Functional ABM API

The code for this project can be found on it’s github repo

Introduction

Most agent based modeling (ABM) frameworks tend to make use of an object-oriented (OOP) principals, and probably with good reason. The agents
in an ABM are generally stateful and thus natural candidates for representation by classes encapsulating state and functionality; and inheritance (or composition) allows common functionality to be reused.

This project was an experiment in creating a “functional” ABM API inspired in part by computation graph building APIs. Generally speaking these allow a developer to construct a computation graph from function definitions with the work of linking everything together done in the background (something like dagster is a good example).

It was also motivated by a couple of things I’ve noticed when writing ABMs using OOP patterns (though these are very subjective!):

Python has some really great OOP features, but it sometimes feels that the flexibility and dynamic nature of python makes using OOP patterns a bit tedious when writing an ABM; where you often want interfaces and encapsulation to be followed quite strictly. This is obviously less of a concern in other typed/compiled languages, but then you lose the flexibility and speed of work in python.
I also feel I end up writing a lot of boilerplate code, and ABM APIs tend not to offer much apart from templates classes, or the patterns they do recommend tend to be quite restrictive.

So the aim was to try and create and API that did a lot of work in the background, and offered a clean and flexible API to build a model.

Disclaimer The design I ended up with did not turn out strictly “functional” as it still sometimes relies on updating objects in-place for reasons that will be outlined in this post. Though I feel a proper functional approach is possible with some tweaks.

Theory

Very an broadly an agent based model consists of agents that interact in some manner (possibly inside a simulated environment). As the model progress the state of agents are updated depending on the state of other agents and the environment. It’s usually the job of the model designer to dictate how the agents behave and also how agents interact within the model/environment.

At the core of this is the concept of representing the time evolution of the model as a causal graph.

On the graph agents are represented by nodes, and edges represent causal dependence between agents. Each agent owns its own state, so altogether the agents represent the model/simulation environment, and the graph how the components of the environment interact over time.

Each node (i.e. agent) then has:

Nodes that precede it causally: The state of these nodes then act as inputs to the update function of the node. These nodes could also be thought of as being the observed state of the model when the node updates
Downstream nodes that the node can update. This allows the node to alter the environment outside the state it owns.

Representation of an ABM as a causal graph:<br>
a) Agents are represented as nodes on a causal graph, directed edges
represent where an agent is dependent on the state of other agents, and the
direction of the arrows indicate the direction of time direction.
Unlike a DAG computational graph the graph can be recursive with agent
updating at multiple time-steps.<br>
b) Each agent(node) has nodes in its causal past that act as
inputs/observations, and downstream nodes that it can alter. — Representation of an ABM as a causal graph:
a) Agents are represented as nodes on a causal graph, directed edges represent where an agent is dependent on the state of other agents, and the direction of the arrows indicate the direction of time direction. Unlike a DAG computational graph the graph can be recursive with agent updating at multiple time-steps.

Set exercise A: In the functional ABM post, what kind of APIs partly inspired the project?
Set exercise B: Please reproduce the functional ABM post's text between "Introduction" and "to be reused.", inclusive.
Set exercise C: Carry on writing the functional ABM post from the point where it stops.
You won't need the material for anything here.

Available data:
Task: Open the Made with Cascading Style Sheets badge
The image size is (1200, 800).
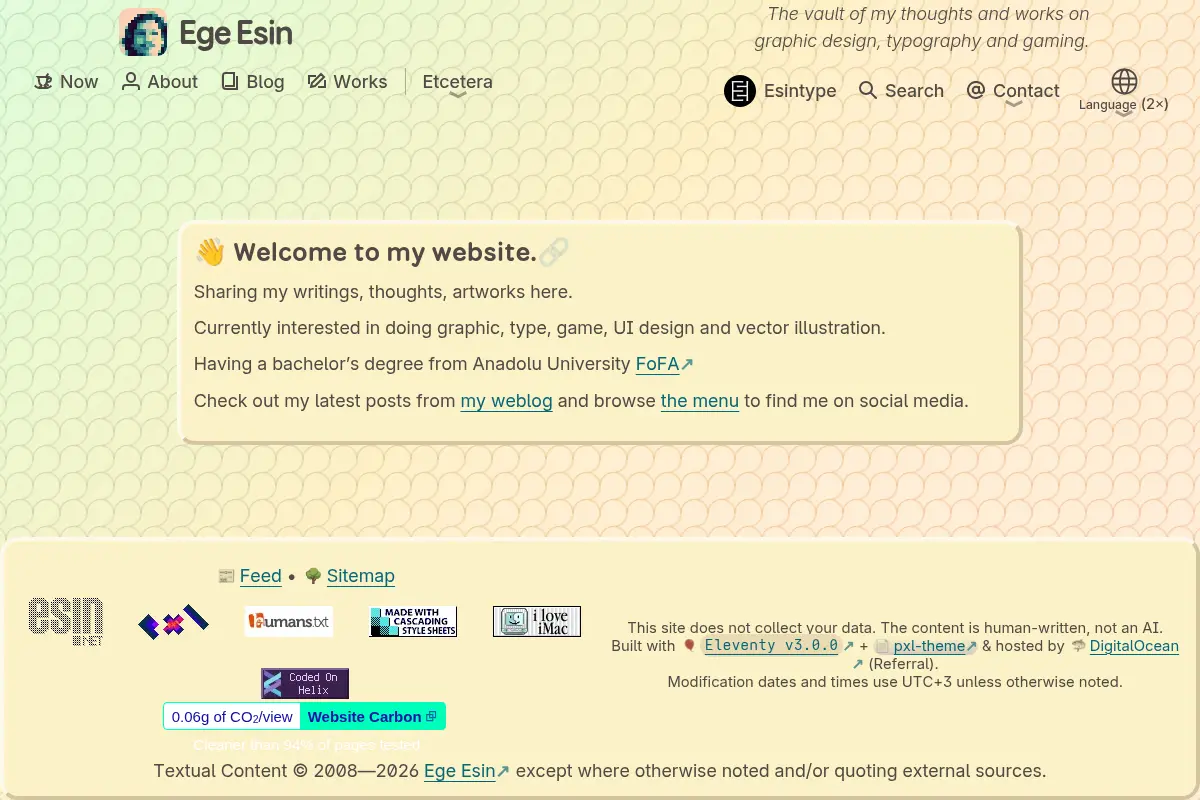Action: [413, 622]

Task result A: Computation graph building APIs.

Task result B:
Introduction

Most agent based modeling (ABM) frameworks tend to make use of an object-oriented (OOP) principals, and probably with good reason. The agents
in an ABM are generally stateful and thus natural candidates for representation by classes encapsulating state and functionality; and inheritance (or composition) allows common functionality to be reused.

Task result C:
b) Each agent(node) has nodes in its causal past that act as inputs/observations, and downstream nodes that it can alter.

If you are familiar with DAGS (or computational graphs, neural networks etc.)
this will likely seem familiar with the differences being that the causal graph can be recursive (as agents can update multiple times/repeatedly) and the agents are stateful.

To represent this in a functional framework we break up an agent definition into two components

The state of the agent
An update function that is called when the agent is updated

When the agent is updated, its update function is called with the states of the preceding agents and the current state of the agent as arguments. The update function then returns the new state of the node, and any updates to the state of downstream nodes.

Implementation

`@agent` Decorator

An agents behaviour can be defined by decorating an update function with the @agent decorator. The function should have the signature

@agent(scheduler=scheduler)
def foo(t, antecedents, state, descendants):
    # Update state and descendants
    ...
    return next_event_time

When the update function is called the arguments will be

t: The current model time
antecedents: Data structure containing the states of preceding nodes
state: The state of the node that is updating
descendants: Data structure containing states of descendant nodes that this node can update

and it returns one value, the time this agent will next update.

The decorator argument scheduler is a class that controls when agents are called and should be provided when the agent is defined (provided as part of the package).

In this example the decorator would create a new type (class) called foo wrapping the update function and allowing it to be used as a component of the model.

As noted above this is where the ‘functional’ approach breaks down as a bit as the update function is expected to update the state and descendants in place. This should be possible by instead having the function return new state and descendants This was done here as in some cases it’s not possible to store a reference and assign a value to it. For example for numpy arrays if you try something

x = np.array([1,2,3])
y = x[:1]
y = np.array([10])

this will not update the slice of x that y refers to, it will just change what y refers to. So in practice it’s easier to pass states by reference and update them in place

Model Initialization

Initializing the model is then done by creating instances of agent types following the same signature of the update function, for example for the foo function we decorated above we might do

# Initial states of the nodes
agent_state_1 = [0]
agent_state_2 = [1]

# Initialize instances of agent nodes
foo(0, agent_state_2, agent_state_1, {})
foo(1, agent_state_1, agent_state_2, {})

Where the t argument is the time of the agents first event. In the background this would initialize agent nodes with agent_state_2 be a precedent of agent_state_1 and vice versa (and both nodes have no downstream dependents).

Example

This is probably better explained with a more in depth example. We can implement a function that initializes and runs Conway’s game of life using this API. In full this looks like:

def gol(steps, initial_state):
    
    scheduler = StepBasedScheduler(steps)
    history = []
    
    @agent(scheduler=scheduler)
    def cell(t, antecedents, state, descendants):
        
        live_neighbours = np.sum(antecedents) - antecedents[1,1]
        
        if live_neighbours < 2:
            new_state = 0
        elif live_neighbours == 2:
            new_state = state[0,0]
        elif live_neighbours == 3:
            new_state = 1
        elif live_neighbours > 3:
            new_state = 0
        
        state[0:1,0:1] = new_state
        
        return t + 1
    
    # Initialize the nodes on a grid        
    for i in range(1, initial_state.shape[0]-1):
        for j in range(1, initial_state.shape[1]-1):
            cell(0, 
                 initial_state[i-1: i+2, j-1: j+2],
                 initial_state[i:i+1, j:j+1],
                 {})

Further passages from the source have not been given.